Heinrich Hoffmann


... katholisch ...

...mittlerweile ist dieses Wort zu einem Schimpfwort geworden, vor allem, wenn ein "römisch" davor steht. Wie viel Mut und Überwindung kostet es, im 21. Jahrhundert stolz, mutig und voller Überzeugung zuzugeben, dass man römisch-katholisch ist.

Diese Zeilen schreibe ich am Festtag der Apostelfürsten Peter und Paul (29. Juni), und meine Gedanken schweifen den ganzen Tag zum Zentrum der gesamten Christenheit, nach Rom.

Katholisch sein heißt ja nicht nur, an Christus zu glauben, das tun (mehr oder weniger) alle bekennenden Christen. Als Katholik bekennt man sich jedoch zu einer 2000-jährigen Tradition, die mit den 12 Aposteln ihren Ursprung nahm, und an der unzählige Selige und Heilige, an der Gelehrte und Kirchenlehrer bis zum heutigen Tage gestritten und gefeilt haben.

In der römisch-katholischen Kirche manifestiert sich die diesseitige und die jenseitige Welt, wissen wir uns doch vereinigt mit der Schar der Engel und Mächte, der Throne und Gewalten, den Heiligen und Seligen – wenn auch nicht im alltäglichen Leben, so doch in der heiligen Liturgie. Und diese Liturgie ist - vereint mit dem Glaubensfundament - was die Katholiken jedes einzelnen Landes dieser Erde verbindet. Und während Jesus Christus das (unsichtbare) Haupt, das unleugbare Zentrum und das Fundament dieses unseres Glaubens ist, so ist das sichtbare Haupt aller Christen der Papst, der "vicarius Christi" in Rom. 

Das Schöne ist: Wir GLAUBEN nicht nur, wir WISSEN, dass der Bischof von Rom der direkte Nachfolger des Apostels ist, auf den Christus Jesus von Nazareth Seine Kirche gegründet, und den Er mit der Leitung dieser Heiligen Kirche beauftragt hat, indem Er ihm die Schlüssel des Himmelreiches gab: Simon Bar Jona, den Jesus "Petrus", der Fels, nannte. Und eben dieser Fels soll auch genau DAS erfüllen, was seine Bedeutung wieder gibt: In Festigkeit und Beständigkeit der Witterung und allen Angriffen trotzen und widerstehen - über Jahrhunderte und Jahrtausende hinweg. An ihm, dem Fels, ist es, das, was er von Jesus erhalten und geerbt hat, unversehrt von Generation zu Generation weiter zu geben.

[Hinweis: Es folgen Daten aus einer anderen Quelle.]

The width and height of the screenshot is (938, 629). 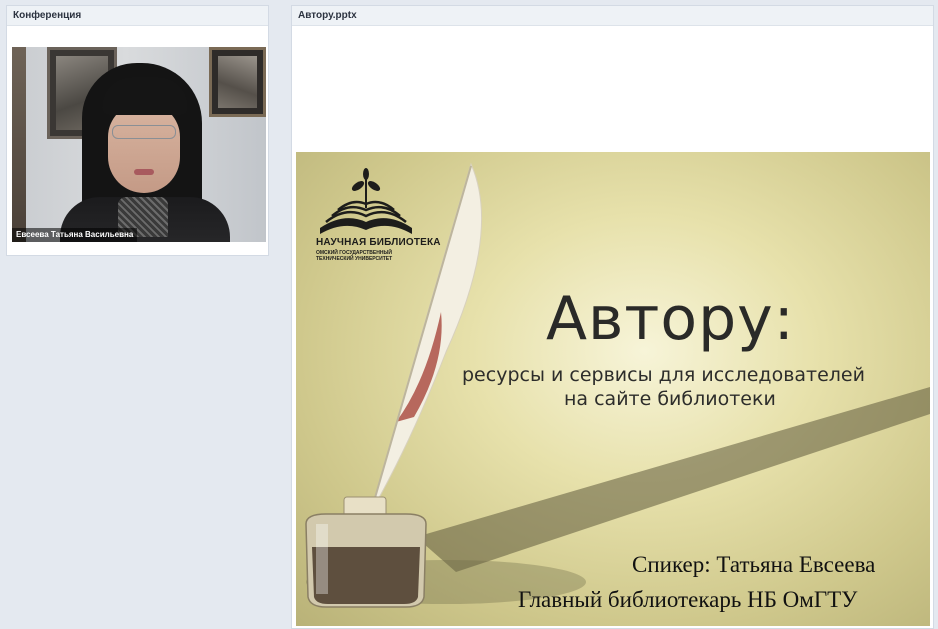 What do you see at coordinates (670, 319) in the screenshot?
I see `slide-title: Автору:` at bounding box center [670, 319].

Mittlerweile sind wir im Oktober des Jahres 2017, und wie Sie, liebe Leser, vielleicht selbst festgestellt haben werden, wurde einige Jahre an diesem Beitrag nicht mehr geschrieben. Das liegt vor allem daran, dass im März 2013 ein neuer Papst gewählt wurde, der "eine neue Kirche" aufbauen möchte. Er hat sich den Namen "Franziskus" gegeben, und wer die Geschichte des heiligen Franz von Assisi kennt, der hat auch von dem Papst gehört, der den Franziskanerorden anerkannte, weil genau ER, der arme kleine Mönch, derjenige sein sollte, der "die Kirche wieder aufbauen" sollte. Vielleicht erkennen wir den Unterschied: Der heilige Franz sollte die Kirche WIEDER aufbauen, während der neue Franz die Kirche zerfallen lässt, um den Aufbau einer NEUEN Kirche zu erzwingen, eine Kirche, die mit der alten nicht mehr sehr viel gemein hat, vor allem nicht mit der Tradition, die der Papst als ein zu enges Korsett betrachtet, von der man sich befreien müsse. Jeder, der der Tradition anhangt, ja sogar jeder, der sich strikt an die 10 Gebote hält, ist "engstirnig".